TEXTE FOURNI:
########################################

Une "fandom" incomprise des médias
Au fil des années, une véritable aesthetic de la violence s'est installée, niche, argotique, imperméable au grand public. En 2025, dans certaines sphères numériques étanches au regard journalistique généraliste, la tuerie de masse est un contenu parmi d'autres, une monnaie d'échange de la réputation en ligne. L'année précédente, l'anthropologue des communautés en ligne Katherine Dee réalisait sur Tablet que les admirateurs de tueurs de masse forment un fandom, une sous-culture parmi d'autres, qui fonctionnent exactement de la même manière que le fandom d'Harry Potter ou de Star Wars. Dans ces autels, un massacre s'évalue comme un produit culturel et un terroriste est un influenceur comme un autre, avec qui d'aucuns créent des relations parasociales. Un mouvement, le True Crime Community (TCC), qui compterait plus de 70 000 membres et est classé comme organisation terroriste en Russie, voue un véritable culte à "Eric" (Harris) et "Dylan" (Klebold), les meurtriers de Columbine en 1999, événement matriciel de "l'extrémisme nihiliste violent" (nihilist violent extremism, NVE) devenu, au fil des distorsions collectives, un véritable mythe, fait de revanche sociale et de violences scolaires, pour des légions de "Columbiners".
En fonction des plateformes, de Tumblr à Discord et Telegram, ces communautés déifient les auteurs d'attaques, décrits comme des "dieux", des "saints" ou des "héros", voire des "martyrs", créent des fan arts et des playlists à leur gloire, débattent des meilleures tueries, voire s'encouragent à en commettre davantage. A chaque plateforme sa fonction.Selon un rapport de l'Institute for Strategic Dialogue paru en 2024, "un écosystème de contenu glorifiant les tueurs de masse, facilement accessible aux mineurs, sur une variété de plateformes dont TikTok, Discord, Roblox, Telegram et X". Ces contenus mainstream servent ensuite de "porte d'entrée vers des sites moins modérés comme Discord et Telegram, où la glorification des terroristes, le discours de haine et les contenus gore sont librement échangés", selon l'institut, qui conclut que "la majorité des contenus est créée par des mineurs, pour des mineurs". Sur Roblox, sur Minecraft, des enfants reproduisent des attentats célèbres dans un roleplay macabre. Un phénomène qui prolifère dans un angle mort médiatique total, excepté pour la presse spécialisée comme Wired.

########################################

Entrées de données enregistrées
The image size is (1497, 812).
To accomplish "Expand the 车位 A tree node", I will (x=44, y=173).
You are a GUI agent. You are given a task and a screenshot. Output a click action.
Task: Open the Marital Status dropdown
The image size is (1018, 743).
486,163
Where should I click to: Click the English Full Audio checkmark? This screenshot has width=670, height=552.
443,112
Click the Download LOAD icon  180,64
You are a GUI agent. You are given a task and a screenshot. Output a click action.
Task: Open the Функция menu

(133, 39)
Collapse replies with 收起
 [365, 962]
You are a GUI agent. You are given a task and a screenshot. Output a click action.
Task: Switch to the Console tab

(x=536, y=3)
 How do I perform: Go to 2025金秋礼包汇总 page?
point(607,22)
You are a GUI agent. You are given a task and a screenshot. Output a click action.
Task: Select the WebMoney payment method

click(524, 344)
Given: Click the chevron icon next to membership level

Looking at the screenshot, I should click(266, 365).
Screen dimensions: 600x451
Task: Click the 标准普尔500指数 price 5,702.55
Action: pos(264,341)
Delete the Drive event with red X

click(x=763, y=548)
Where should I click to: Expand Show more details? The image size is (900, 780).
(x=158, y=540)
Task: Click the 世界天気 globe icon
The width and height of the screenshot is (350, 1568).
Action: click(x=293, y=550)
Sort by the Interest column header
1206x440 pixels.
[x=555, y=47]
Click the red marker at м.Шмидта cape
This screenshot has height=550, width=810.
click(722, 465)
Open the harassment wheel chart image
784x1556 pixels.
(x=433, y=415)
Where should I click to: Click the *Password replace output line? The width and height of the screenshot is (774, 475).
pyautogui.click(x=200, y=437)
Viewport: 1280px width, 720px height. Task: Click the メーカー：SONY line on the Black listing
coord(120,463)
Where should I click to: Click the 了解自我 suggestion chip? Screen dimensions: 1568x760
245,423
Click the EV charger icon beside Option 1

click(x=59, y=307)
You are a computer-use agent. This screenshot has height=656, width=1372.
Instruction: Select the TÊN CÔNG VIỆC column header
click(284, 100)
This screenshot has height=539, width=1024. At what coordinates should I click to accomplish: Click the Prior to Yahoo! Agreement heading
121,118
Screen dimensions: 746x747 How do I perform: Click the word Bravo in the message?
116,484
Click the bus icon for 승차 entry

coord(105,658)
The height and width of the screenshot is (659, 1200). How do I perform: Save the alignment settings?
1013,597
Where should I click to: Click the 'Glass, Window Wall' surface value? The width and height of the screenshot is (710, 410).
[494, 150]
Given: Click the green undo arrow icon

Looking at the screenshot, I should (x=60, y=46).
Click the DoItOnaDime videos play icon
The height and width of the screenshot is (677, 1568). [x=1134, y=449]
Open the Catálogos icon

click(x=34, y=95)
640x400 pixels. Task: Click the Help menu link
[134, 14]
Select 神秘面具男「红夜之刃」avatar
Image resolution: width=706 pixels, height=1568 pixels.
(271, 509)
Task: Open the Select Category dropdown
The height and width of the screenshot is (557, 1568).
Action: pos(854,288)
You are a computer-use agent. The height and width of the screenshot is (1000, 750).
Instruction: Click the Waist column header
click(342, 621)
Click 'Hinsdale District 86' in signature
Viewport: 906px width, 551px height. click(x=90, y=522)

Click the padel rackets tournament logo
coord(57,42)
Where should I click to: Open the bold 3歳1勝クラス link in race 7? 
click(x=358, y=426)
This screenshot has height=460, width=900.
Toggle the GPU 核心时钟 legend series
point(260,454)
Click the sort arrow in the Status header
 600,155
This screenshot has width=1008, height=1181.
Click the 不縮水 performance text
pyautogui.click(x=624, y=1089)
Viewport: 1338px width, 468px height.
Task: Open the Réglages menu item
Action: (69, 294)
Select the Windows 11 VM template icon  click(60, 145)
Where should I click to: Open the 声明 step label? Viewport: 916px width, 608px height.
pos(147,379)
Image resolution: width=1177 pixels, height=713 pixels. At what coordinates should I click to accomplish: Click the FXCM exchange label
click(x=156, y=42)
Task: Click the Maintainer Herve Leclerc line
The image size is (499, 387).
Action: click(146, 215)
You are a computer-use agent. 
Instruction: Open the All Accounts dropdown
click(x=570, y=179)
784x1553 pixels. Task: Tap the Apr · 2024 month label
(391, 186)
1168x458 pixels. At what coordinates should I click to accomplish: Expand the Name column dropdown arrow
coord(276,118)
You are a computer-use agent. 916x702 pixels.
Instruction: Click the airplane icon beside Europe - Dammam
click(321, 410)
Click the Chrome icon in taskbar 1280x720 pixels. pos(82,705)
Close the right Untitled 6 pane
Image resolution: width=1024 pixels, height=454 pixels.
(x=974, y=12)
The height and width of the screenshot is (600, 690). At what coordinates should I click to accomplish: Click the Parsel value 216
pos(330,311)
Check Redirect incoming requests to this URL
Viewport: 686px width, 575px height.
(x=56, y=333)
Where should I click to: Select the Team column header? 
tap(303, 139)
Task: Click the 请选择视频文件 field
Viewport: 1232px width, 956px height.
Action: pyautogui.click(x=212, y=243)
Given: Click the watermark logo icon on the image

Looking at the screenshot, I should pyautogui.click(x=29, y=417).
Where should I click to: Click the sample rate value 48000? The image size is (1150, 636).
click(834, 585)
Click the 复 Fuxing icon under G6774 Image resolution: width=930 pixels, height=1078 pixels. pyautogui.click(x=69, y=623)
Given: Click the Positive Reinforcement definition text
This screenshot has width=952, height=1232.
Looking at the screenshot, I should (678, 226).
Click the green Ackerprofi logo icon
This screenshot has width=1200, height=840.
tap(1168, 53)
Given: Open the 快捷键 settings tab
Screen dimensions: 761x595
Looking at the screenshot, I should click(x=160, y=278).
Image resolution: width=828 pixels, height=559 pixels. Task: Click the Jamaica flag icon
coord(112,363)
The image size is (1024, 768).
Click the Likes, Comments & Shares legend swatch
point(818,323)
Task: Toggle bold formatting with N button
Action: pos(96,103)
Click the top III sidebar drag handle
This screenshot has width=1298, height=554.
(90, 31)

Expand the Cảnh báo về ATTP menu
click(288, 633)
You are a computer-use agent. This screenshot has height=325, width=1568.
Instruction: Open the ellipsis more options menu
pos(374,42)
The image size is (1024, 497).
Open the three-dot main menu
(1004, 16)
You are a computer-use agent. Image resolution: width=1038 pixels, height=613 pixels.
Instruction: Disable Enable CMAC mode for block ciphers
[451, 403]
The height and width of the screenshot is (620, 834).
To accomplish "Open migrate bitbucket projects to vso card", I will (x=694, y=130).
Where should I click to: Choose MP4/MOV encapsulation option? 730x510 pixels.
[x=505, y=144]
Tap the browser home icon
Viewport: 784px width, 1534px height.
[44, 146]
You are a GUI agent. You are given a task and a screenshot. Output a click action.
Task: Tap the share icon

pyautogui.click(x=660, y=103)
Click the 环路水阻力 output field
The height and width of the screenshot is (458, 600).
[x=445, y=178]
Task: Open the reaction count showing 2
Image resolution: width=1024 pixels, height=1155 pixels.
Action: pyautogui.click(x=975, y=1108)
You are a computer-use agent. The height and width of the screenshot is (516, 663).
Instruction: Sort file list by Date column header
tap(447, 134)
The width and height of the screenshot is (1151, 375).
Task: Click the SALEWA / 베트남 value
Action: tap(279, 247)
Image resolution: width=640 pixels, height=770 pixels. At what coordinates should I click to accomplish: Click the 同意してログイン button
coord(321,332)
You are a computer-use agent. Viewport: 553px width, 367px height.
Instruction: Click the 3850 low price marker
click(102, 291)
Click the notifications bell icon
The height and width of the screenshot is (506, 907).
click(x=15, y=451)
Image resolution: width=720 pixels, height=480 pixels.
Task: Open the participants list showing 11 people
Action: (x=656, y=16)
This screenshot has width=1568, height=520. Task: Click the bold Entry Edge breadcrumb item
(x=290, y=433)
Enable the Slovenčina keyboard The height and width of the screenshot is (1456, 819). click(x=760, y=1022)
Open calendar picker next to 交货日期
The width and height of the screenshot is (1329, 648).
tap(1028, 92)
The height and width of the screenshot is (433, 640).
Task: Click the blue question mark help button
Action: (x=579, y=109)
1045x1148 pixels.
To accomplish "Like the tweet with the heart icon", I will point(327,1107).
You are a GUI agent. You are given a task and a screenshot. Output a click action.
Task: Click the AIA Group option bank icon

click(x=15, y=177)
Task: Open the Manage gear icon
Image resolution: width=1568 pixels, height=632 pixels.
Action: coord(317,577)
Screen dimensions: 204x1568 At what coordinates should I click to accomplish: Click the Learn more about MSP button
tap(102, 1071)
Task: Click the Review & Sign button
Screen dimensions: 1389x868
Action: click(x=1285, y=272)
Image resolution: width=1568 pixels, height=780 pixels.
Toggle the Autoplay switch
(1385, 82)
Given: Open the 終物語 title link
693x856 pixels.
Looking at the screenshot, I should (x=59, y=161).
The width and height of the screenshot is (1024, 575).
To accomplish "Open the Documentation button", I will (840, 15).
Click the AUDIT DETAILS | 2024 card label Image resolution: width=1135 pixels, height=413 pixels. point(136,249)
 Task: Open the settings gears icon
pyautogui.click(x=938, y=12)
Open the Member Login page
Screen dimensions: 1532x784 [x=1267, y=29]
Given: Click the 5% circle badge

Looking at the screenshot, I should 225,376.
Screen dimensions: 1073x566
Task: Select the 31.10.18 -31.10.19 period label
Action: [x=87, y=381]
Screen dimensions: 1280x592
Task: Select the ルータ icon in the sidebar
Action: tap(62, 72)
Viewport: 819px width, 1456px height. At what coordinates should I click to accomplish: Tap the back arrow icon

########################################

D'après le texte fourni, combien de membres le mouvement True Crime Community compterait-il ?

CORRIGÉ: Il compterait plus de 70 000 membres.